▶ **Objectives**
1. Using the patch discussion, decide whether each statement agrees with it: (a) the reviewer wants the concurrent hash table handled first, (b) the new configure options are for Helgrind/DRD annotations, (c) the patch author agrees to split the patch. Answer yes or no for each, quoting the words of the patch discussion that decide it.
2. In the patch discussion, which git command does Jonathon Anderson say he may use?
3. Summarize the patch discussion in two sentences.

▶ **Quoted passage**
════

[PATCH] libdw: add thread-safety to dwarf_getabbrev()
Jonathon Anderson
jma14@rice.edu
Fri Aug 23 22:36:00 GMT 2019
On Fri, Aug 23, 2019 at 1:25 PM, Mark Wielaard <mark@klomp.org> wrote:
> Hi,
>
> On Wed, 2019-08-21 at 09:08 -0500, Jonathon Anderson wrote:
>> On Wed, Aug 21, 2019 at 6:16 AM, Mark Wielaard <mark@klomp.org>
>> wrote:On Fri, 2019-08-16 at 14:24 -0500, Jonathon Anderson wrote:
>> > > For parallel applications that need the information in the
>> DIEs, the
>> > > Dwarf_Abbrev hash table et al. become a massive data race. This
>> > > fixes
>> > > that by:
>> > >
>> > > 1. Adding atomics & locks to the hash table to manage
>> concurrency
>> > > (lib/dynamicsizehash_concurrent.{c,h})
>> > > 2. Adding a lock & array structure to the memory manager
>> > > (pseudo-TLS)
>> > > (libdwP.h, libdw_alloc.c)
>> > > 3. Adding extra configure options for Helgrind/DRD annotations
>> > > (configure.ac)
>> > > 4. Including "stdatomic.h" from FreeBSD, to support C11-style
>> > > atomics.
>> > > (lib/stdatomic.h)
>> >
>> > This looks like really nice work. Thanks!
>> >
>> > I am splitting review in some smaller parts if you don't mind.
>> > Simply because it is large and I cannot keep everything in my
>> head at
>> > once :)
>
> BTW. I would prefer to handle this as 4 separate additions, probably
> in
> this order:
>
> 1) configure stuff for valgrind annotations.
> 2) add support for stdatomic.h functions.
> 3) thread-safe obstack memory handling
> 4) concurrent dynamic hash table.
Sure thing, I can split the patch into bits over the weekend. I may
take your advice and just use git request-pull though.

════

▶ **Material**
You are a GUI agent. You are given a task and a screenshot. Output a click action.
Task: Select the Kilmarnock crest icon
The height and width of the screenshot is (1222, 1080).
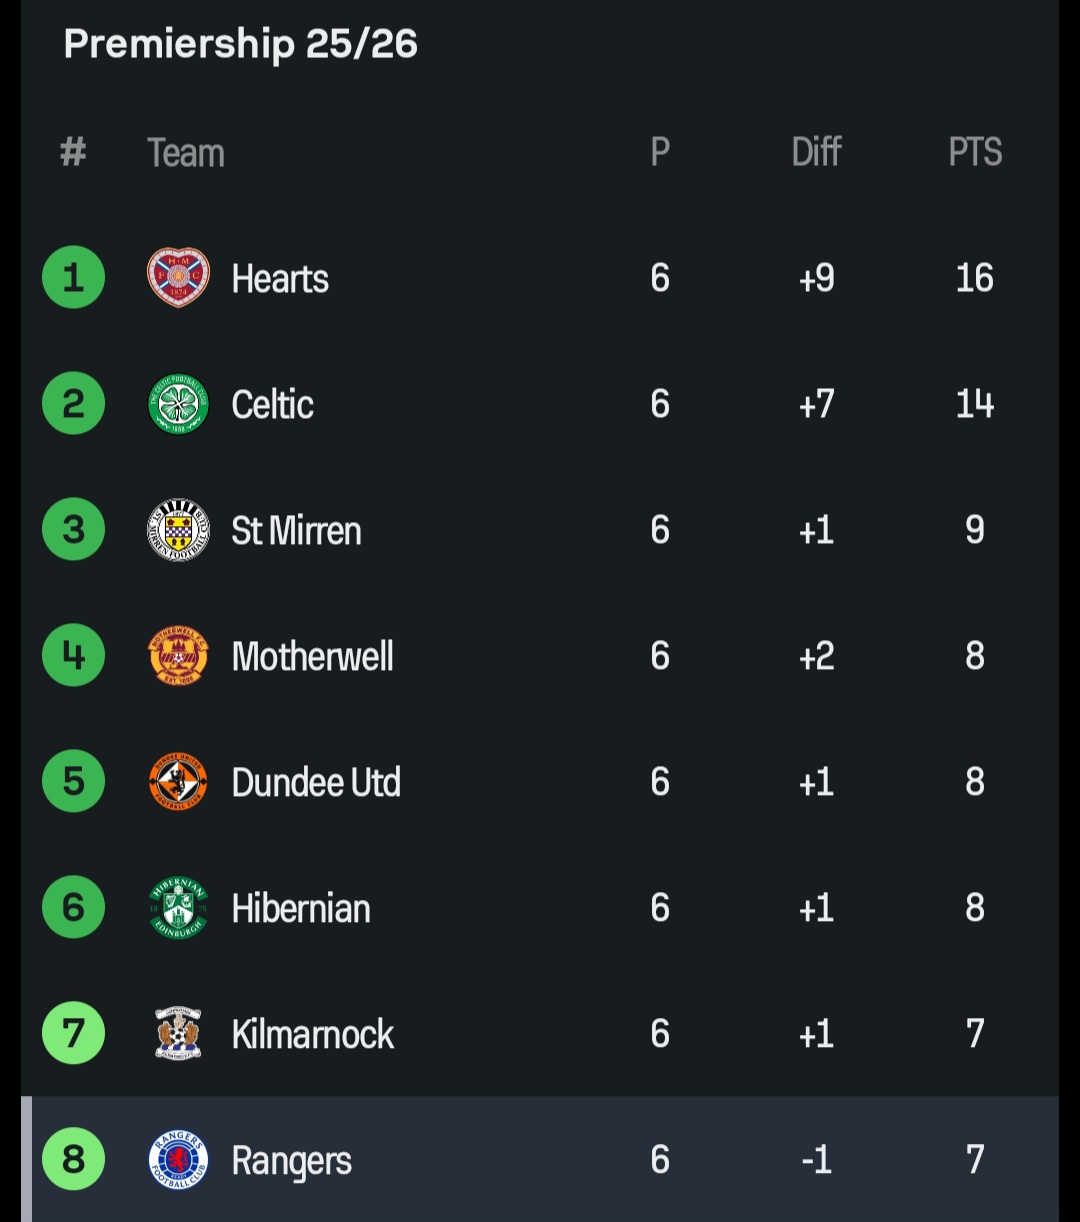click(x=178, y=1034)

════

▶ **Responses for each task**
1.
(a) No: "4) concurrent dynamic hash table."
(b) Yes: "Adding extra configure options for Helgrind/DRD annotations"
(c) Yes: "Sure thing, I can split the patch into bits over the weekend."

2. git request-pull

3. A patch adds thread-safety to dwarf_getabbrev() in libdw by adding atomics and locks to the hash table, a lock and array structure to the memory manager, configure options for Helgrind/DRD annotations, and FreeBSD's stdatomic.h. Mark Wielaard asks to handle it as four separate additions, and Jonathon Anderson agrees to split the patch over the weekend.